The comprehensive framework and its impact of on national policy
The President’s Order set hard deadlines for 18 government agencies to provide reports to the President that laid the grounds for future policies. The interagency process outlined in the Order ensured that each of the federal agencies addressed – the Secretary of State, the Secretary of Treasury, the Environmental Protection Agency, the Director of National Intelligence, and more – participated in and coordinated research initiatives to shed light on next steps the White House would need to take to achieve the Order’s objectives.
As a result of the President’s Order, various government agencies submitted reports to the White House, collectively calling for measures to balance incentivizing innovation in the digital asset space and the need to mitigate downside risks of digital assets. The White House’s comprehensive framework incorporates each of these reports to achieve the goals set forth in the President’s Executive Order, with an emphasis on protecting U.S. consumers and businesses, preventing financial crime, and maintaining the country’s position as a global financial leader.
Notably, the White House announced that it will empower the SEC and the CFTC to “aggressively pursue investigations” in the digital asset space while considering whether to raise penalties for unlicensed money transferring with the hope of more effectively fighting the illicit use of digital assets. The White House also hopes to further protect consumers by safeguarding financial stability; specifically, the Treasury will work to identify and mitigate cyber vulnerabilities and will work with international organizations to identify, track, and analyze emerging strategic risks related to digital asset marks.
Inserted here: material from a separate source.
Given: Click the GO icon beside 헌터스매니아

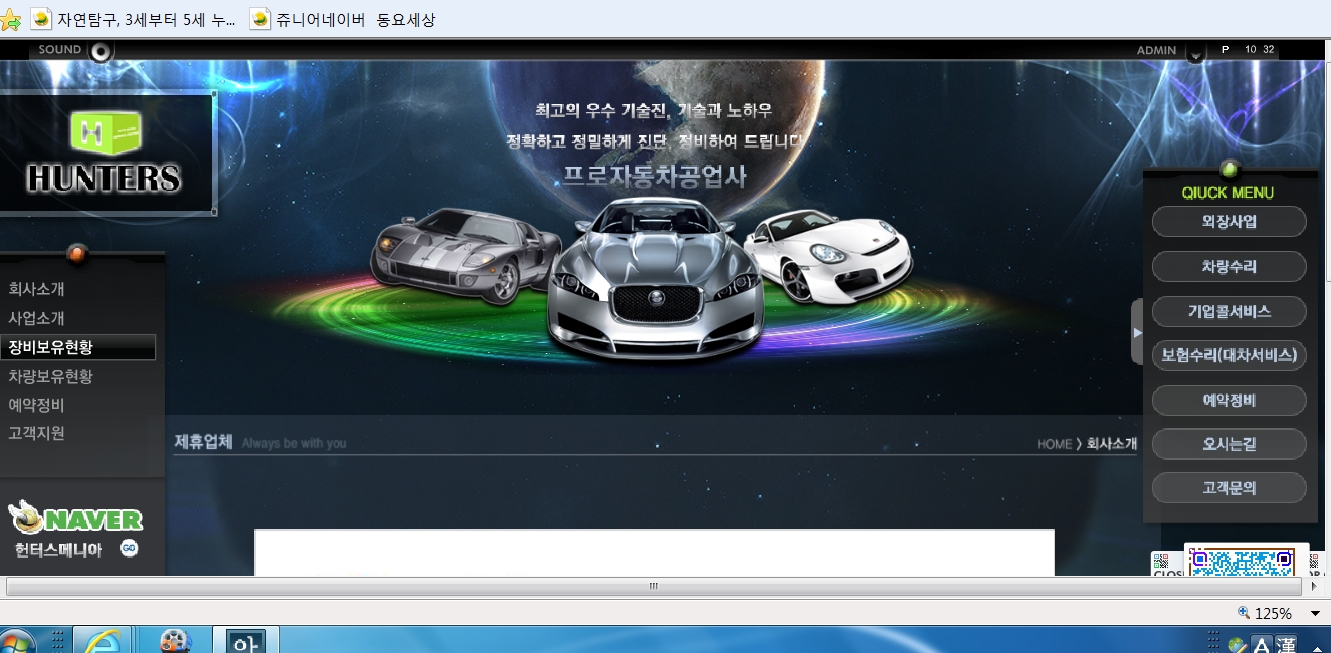Looking at the screenshot, I should coord(129,548).
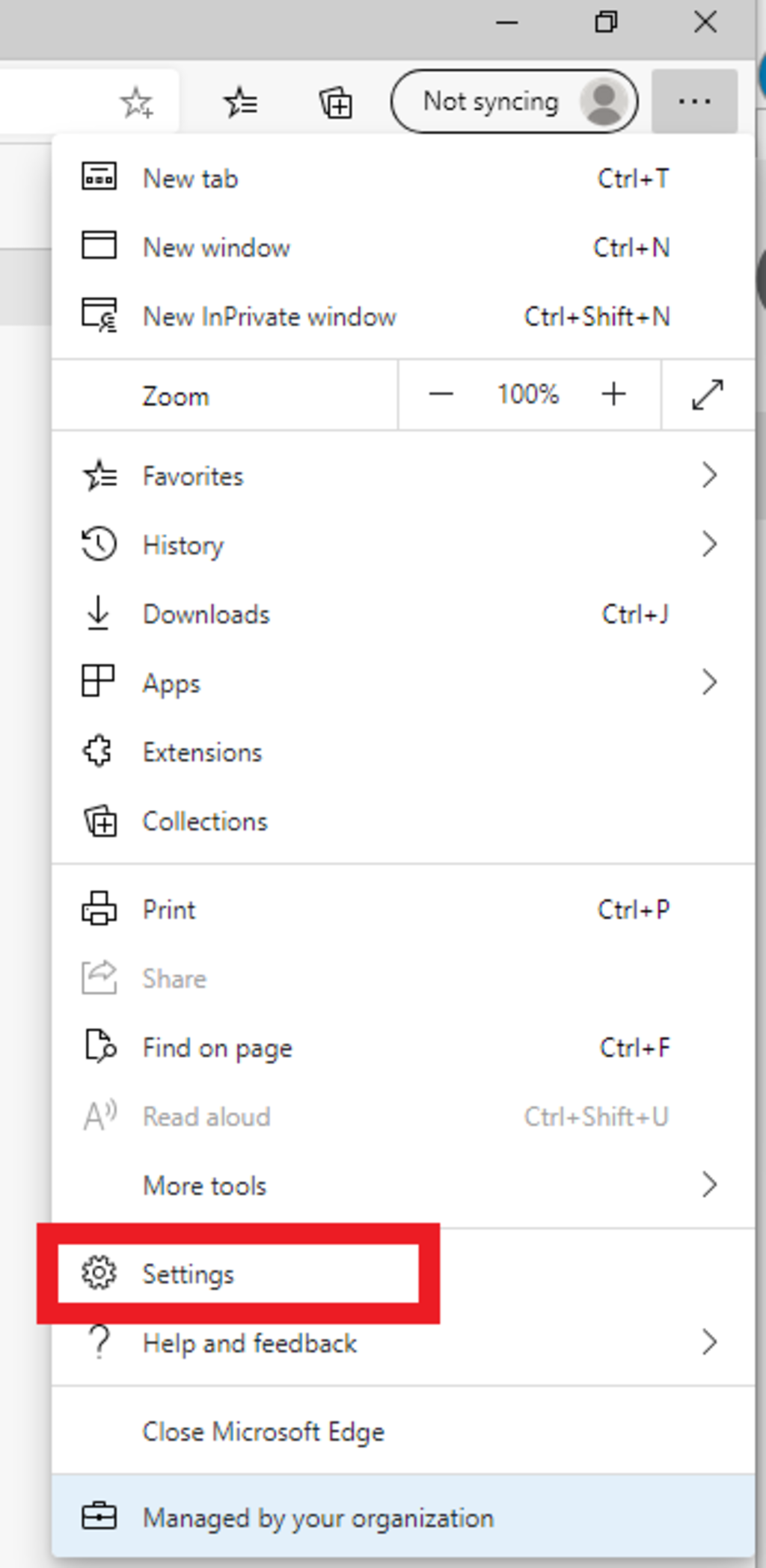766x1568 pixels.
Task: Open a New InPrivate window
Action: (x=269, y=317)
Importantly, the framework also encourages the Federal Reserve to continue its efforts to research a U.S. central bank digital currency, or CBDC, which “should protect consumers, promote economic growth, improve payment systems, provide interoperability with other platforms, advance financial inclusion, protect national security, respect human rights, and align with democratic values”. The White House and the Federal Reserve believe that an implementation of a digital U.S. currency is safer because the currency would be the liability of the central bank.
While policies regulating digital assets remain unclear, the President’s Executive Order and the White House’s subsequent comprehensive framework collectively endorse the use of digital assets as a legitimate form of currency. Further, a proposed senate bill lays out a framework for potential oversight of digital assets by the CFTC. It is the hope of both the White House and Senate to combat crime and protect consumers in the digital asset market, and market participants can soon expect new regulations in order for the Administration and Capitol Hill to achieve these goals.
Though many consumers are attracted to cryptocurrency because of its unregulated nature, defining which agency is responsible for overseeing digital assets and subsequent regulations should be welcomed. Far too many consumers have been victims of cryptocurrency theft and scams, cryptocurrency mining poses a significant environmental risk, and the volatility of digital assets generally has left many skeptical to invest. New regulations can help to combat many of these issues by providing stability in the market and requiring compliance with regulators, allowing for more consumer protection to make the market safer and more inclusive for all types of consumers.